I sometimes improvise, and that's what I call 'massaging the character.'
The thing that attracted me to 'CSI' is that these guys are always professional, but underneath, it's teeming with a heavy shadow. Maybe even some decadence and some weirdness with certain characters! And that always intrigued me as an actor.
I think everyone, all of us, are complicated people. We have jobs that require us to be a certain way. We all do. Unfortunately, our jobs overtake our personality, but that is the world. We live in a conundrum. You have to keep it together.
Strive to be authentic all the time. That's sort of my philosophy on life, which applies to acting.
It's exciting to think that something I'm involved in is touching so many people in so many cultures.
I look forward to the end of all this money-making part of the career, to be truthful.
Acting is constant exploration.
Some of the best movies made about crime are those where the crime solver can get inside the head of the serial killer, and those are the techniques we use in C.S.I.
American shows don't always translate, but this one has and speaking for myself I'm quite glad for it.

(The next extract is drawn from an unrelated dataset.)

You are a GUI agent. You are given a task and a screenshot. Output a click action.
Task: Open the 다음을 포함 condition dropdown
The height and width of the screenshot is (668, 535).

Well I think that the mind of a serial killer and the mind of the detectives represent the duality we face as people.
The worst acting is about imitation.
I don't know what an audience wants to see but I know what I like to see.

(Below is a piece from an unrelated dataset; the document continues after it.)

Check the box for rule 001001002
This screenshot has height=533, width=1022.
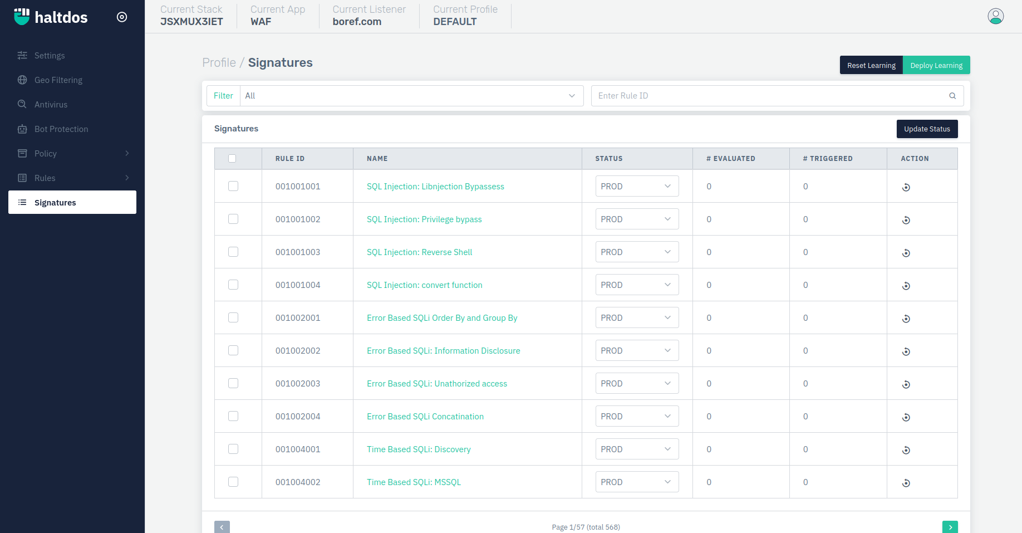click(x=233, y=219)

I've always thought really good artists in general are overqualified. You're paid to stand there and do a line, but the guy has probably gone to drama school... but they have developed it to be just, like, one specific line.
You know, dramas are much more expensive to do than say a comedy, so any kind of deficit like that is picked up on when it comes time for them to pick up new shows.
It isn't always hard work that does the job.
The real rub is finding that authentic self and it's not something that's going to come to you overnight.